*Data records*.
####

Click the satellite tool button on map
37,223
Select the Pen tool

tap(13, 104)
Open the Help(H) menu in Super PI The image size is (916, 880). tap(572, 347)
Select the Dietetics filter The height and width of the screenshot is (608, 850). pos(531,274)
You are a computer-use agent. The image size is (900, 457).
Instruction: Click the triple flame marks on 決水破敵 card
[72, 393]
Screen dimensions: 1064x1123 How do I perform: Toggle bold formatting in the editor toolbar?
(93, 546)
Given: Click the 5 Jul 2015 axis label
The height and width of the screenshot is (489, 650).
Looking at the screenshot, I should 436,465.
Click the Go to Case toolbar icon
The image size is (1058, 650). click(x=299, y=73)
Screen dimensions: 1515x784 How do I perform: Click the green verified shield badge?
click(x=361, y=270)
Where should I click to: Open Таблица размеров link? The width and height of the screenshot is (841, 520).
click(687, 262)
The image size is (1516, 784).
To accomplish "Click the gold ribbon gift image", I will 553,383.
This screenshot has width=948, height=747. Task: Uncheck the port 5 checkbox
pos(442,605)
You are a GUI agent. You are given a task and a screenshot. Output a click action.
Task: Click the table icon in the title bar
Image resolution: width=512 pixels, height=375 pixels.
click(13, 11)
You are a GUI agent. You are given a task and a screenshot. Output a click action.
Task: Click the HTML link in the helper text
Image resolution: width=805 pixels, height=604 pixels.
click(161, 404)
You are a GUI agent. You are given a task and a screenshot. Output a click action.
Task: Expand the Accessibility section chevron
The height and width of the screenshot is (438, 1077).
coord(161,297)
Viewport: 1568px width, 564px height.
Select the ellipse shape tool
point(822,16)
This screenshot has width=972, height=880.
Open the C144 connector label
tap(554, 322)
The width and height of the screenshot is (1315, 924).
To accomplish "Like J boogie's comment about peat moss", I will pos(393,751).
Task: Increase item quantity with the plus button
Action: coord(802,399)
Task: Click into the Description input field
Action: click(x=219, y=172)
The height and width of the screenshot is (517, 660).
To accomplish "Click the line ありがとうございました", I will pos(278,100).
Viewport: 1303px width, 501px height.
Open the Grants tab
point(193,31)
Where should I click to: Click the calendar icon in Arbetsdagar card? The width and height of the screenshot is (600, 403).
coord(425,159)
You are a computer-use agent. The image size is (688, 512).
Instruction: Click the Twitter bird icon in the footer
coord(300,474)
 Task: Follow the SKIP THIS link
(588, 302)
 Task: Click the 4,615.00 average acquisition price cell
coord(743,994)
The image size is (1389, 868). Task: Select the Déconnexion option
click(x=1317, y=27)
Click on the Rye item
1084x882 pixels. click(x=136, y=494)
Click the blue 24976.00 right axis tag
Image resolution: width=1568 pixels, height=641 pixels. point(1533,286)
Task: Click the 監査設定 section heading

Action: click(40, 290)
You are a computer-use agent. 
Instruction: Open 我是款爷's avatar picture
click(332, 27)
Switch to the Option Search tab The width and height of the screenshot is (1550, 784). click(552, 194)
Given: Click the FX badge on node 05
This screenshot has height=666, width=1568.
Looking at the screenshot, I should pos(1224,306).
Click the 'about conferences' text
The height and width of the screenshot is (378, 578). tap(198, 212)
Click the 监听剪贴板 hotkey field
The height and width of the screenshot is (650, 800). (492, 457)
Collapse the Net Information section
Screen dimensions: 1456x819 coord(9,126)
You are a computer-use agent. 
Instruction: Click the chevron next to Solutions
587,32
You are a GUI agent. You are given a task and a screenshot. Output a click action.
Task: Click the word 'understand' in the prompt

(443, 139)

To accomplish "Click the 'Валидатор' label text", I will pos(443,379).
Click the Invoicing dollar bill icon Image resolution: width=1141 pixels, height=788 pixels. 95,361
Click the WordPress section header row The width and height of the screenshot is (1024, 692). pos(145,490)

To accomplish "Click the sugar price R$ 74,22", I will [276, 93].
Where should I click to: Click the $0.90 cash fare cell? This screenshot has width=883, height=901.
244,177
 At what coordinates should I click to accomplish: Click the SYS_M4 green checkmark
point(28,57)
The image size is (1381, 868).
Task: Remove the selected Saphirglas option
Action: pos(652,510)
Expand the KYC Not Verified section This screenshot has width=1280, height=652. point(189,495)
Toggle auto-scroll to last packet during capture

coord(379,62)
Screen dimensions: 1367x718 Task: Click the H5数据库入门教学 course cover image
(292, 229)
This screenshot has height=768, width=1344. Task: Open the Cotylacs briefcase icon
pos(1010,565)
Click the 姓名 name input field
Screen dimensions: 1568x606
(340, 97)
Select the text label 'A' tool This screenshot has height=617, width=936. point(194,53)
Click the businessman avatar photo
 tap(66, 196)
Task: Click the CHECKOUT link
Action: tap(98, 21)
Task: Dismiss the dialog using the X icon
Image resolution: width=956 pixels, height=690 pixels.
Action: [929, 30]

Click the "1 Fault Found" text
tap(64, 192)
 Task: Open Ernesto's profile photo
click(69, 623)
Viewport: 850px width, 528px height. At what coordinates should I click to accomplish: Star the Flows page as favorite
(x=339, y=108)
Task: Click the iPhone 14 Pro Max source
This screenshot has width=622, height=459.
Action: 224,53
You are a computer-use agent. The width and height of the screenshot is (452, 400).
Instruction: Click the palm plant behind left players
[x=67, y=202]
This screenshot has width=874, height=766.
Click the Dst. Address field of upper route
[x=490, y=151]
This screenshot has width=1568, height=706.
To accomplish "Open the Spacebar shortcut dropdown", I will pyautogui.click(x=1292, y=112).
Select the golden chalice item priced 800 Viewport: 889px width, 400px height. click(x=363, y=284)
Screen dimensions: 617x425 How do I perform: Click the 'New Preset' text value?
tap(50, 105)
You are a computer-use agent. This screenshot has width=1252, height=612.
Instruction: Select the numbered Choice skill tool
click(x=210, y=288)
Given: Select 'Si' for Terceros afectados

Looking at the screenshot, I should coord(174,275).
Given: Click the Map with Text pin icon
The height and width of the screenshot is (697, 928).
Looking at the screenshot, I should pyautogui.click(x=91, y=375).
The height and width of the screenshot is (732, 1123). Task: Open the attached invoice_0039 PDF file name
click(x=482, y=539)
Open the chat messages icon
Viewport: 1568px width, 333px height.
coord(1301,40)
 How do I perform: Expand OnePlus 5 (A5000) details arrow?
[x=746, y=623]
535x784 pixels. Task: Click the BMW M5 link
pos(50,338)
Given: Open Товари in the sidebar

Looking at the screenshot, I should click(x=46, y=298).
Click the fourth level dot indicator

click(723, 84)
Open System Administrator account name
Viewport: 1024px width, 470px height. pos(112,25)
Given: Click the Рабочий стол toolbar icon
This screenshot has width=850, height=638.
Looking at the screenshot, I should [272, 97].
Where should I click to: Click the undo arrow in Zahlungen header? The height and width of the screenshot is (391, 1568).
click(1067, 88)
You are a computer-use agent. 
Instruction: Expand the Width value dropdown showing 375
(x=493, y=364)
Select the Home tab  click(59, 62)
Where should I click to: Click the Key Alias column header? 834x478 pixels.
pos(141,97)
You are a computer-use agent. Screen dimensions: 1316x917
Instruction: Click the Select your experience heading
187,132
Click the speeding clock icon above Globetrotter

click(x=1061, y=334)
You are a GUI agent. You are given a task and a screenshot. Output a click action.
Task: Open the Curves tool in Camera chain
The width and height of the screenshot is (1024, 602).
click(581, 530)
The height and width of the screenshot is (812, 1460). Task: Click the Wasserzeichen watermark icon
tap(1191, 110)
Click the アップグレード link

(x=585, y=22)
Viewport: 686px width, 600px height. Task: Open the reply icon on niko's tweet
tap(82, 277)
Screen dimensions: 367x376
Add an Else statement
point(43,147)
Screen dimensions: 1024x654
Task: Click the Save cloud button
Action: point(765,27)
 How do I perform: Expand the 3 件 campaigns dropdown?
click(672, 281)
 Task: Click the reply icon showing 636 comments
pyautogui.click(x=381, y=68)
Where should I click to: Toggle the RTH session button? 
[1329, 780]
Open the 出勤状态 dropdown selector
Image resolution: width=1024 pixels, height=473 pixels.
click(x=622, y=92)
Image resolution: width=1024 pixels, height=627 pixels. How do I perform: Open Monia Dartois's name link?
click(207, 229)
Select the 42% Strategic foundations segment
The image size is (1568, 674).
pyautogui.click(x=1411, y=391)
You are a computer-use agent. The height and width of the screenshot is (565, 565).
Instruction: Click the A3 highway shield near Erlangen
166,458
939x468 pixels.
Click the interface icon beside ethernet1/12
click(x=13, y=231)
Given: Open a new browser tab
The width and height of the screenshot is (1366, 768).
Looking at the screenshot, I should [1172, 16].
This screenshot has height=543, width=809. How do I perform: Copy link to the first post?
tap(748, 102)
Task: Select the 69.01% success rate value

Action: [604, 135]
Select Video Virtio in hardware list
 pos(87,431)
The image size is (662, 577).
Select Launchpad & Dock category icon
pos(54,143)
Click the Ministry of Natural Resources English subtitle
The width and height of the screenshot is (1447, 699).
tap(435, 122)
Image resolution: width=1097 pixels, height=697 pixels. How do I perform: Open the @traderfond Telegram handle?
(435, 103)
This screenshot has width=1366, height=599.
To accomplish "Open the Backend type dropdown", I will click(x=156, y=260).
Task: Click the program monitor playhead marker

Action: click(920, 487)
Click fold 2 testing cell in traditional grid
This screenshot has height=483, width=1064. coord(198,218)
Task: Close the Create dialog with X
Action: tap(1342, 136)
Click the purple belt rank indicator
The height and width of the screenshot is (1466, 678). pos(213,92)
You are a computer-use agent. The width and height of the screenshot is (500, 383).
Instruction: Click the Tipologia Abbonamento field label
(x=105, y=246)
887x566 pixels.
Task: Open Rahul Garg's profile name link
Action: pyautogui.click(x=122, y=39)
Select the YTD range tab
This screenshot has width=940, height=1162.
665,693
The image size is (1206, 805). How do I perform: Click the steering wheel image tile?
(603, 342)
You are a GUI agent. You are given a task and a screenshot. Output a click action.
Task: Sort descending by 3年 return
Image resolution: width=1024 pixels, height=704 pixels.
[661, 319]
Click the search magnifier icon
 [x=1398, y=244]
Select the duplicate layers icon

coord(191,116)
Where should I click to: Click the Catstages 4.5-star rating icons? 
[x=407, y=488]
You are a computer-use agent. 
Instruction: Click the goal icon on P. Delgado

####

*Problem statement*. The expected answer is every line in the data above that carries the string "computer".

*Expected output*.
You are a computer-use agent. The image size is (900, 457).
You are a computer-use agent. The image size is (688, 512).
You are a computer-use agent. 
You are a computer-use agent. 
You are a computer-use agent. The width and height of the screenshot is (452, 400).
You are a computer-use agent. This screenshot has width=1252, height=612.
You are a computer-use agent. 
You are a computer-use agent. Screen dimensions: 1316x917
You are a computer-use agent. The height and width of the screenshot is (565, 565).
You are a computer-use agent. The width and height of the screenshot is (500, 383).
You are a computer-use agent. 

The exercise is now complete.